## What to produce
Can you output the records below exactly as they are written?
⟨
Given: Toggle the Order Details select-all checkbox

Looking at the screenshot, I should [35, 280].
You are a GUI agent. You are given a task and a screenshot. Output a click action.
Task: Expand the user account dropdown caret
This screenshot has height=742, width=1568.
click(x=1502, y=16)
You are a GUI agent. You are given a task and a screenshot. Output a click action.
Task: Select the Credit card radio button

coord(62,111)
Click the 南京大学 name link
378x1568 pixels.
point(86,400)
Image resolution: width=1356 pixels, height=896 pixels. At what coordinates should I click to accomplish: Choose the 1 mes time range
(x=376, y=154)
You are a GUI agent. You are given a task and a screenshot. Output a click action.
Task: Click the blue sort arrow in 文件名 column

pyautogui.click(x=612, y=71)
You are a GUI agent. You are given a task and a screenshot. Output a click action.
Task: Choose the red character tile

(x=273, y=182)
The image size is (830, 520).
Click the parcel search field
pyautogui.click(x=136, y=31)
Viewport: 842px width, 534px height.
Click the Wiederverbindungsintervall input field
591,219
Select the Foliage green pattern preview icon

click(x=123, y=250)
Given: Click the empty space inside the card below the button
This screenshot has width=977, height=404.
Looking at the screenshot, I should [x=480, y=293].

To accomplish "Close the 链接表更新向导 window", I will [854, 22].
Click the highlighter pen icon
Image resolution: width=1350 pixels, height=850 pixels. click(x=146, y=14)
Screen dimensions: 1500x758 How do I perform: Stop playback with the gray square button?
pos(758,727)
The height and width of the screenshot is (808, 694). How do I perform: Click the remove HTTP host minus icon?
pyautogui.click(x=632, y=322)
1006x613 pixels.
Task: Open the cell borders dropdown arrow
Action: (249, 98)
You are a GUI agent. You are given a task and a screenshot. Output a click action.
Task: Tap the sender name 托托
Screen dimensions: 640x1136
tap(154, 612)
⟩
## Finished task
Given: Toggle the Order Details select-all checkbox

Looking at the screenshot, I should [35, 280].
You are a GUI agent. You are given a task and a screenshot. Output a click action.
Task: Expand the user account dropdown caret
This screenshot has height=742, width=1568.
click(x=1502, y=16)
You are a GUI agent. You are given a task and a screenshot. Output a click action.
Task: Select the Credit card radio button

coord(62,111)
Click the 南京大学 name link
378x1568 pixels.
point(86,400)
Image resolution: width=1356 pixels, height=896 pixels. At what coordinates should I click to accomplish: Choose the 1 mes time range
(x=376, y=154)
You are a GUI agent. You are given a task and a screenshot. Output a click action.
Task: Click the blue sort arrow in 文件名 column

pyautogui.click(x=612, y=71)
You are a GUI agent. You are given a task and a screenshot. Output a click action.
Task: Choose the red character tile

(x=273, y=182)
The image size is (830, 520).
Click the parcel search field
pyautogui.click(x=136, y=31)
Viewport: 842px width, 534px height.
Click the Wiederverbindungsintervall input field
591,219
Select the Foliage green pattern preview icon

click(x=123, y=250)
Given: Click the empty space inside the card below the button
This screenshot has width=977, height=404.
Looking at the screenshot, I should [x=480, y=293].

To accomplish "Close the 链接表更新向导 window", I will [854, 22].
Click the highlighter pen icon
Image resolution: width=1350 pixels, height=850 pixels. click(x=146, y=14)
Screen dimensions: 1500x758 How do I perform: Stop playback with the gray square button?
pos(758,727)
The height and width of the screenshot is (808, 694). How do I perform: Click the remove HTTP host minus icon?
pyautogui.click(x=632, y=322)
1006x613 pixels.
Task: Open the cell borders dropdown arrow
Action: (249, 98)
You are a GUI agent. You are given a task and a screenshot. Output a click action.
Task: Tap the sender name 托托
Screen dimensions: 640x1136
tap(154, 612)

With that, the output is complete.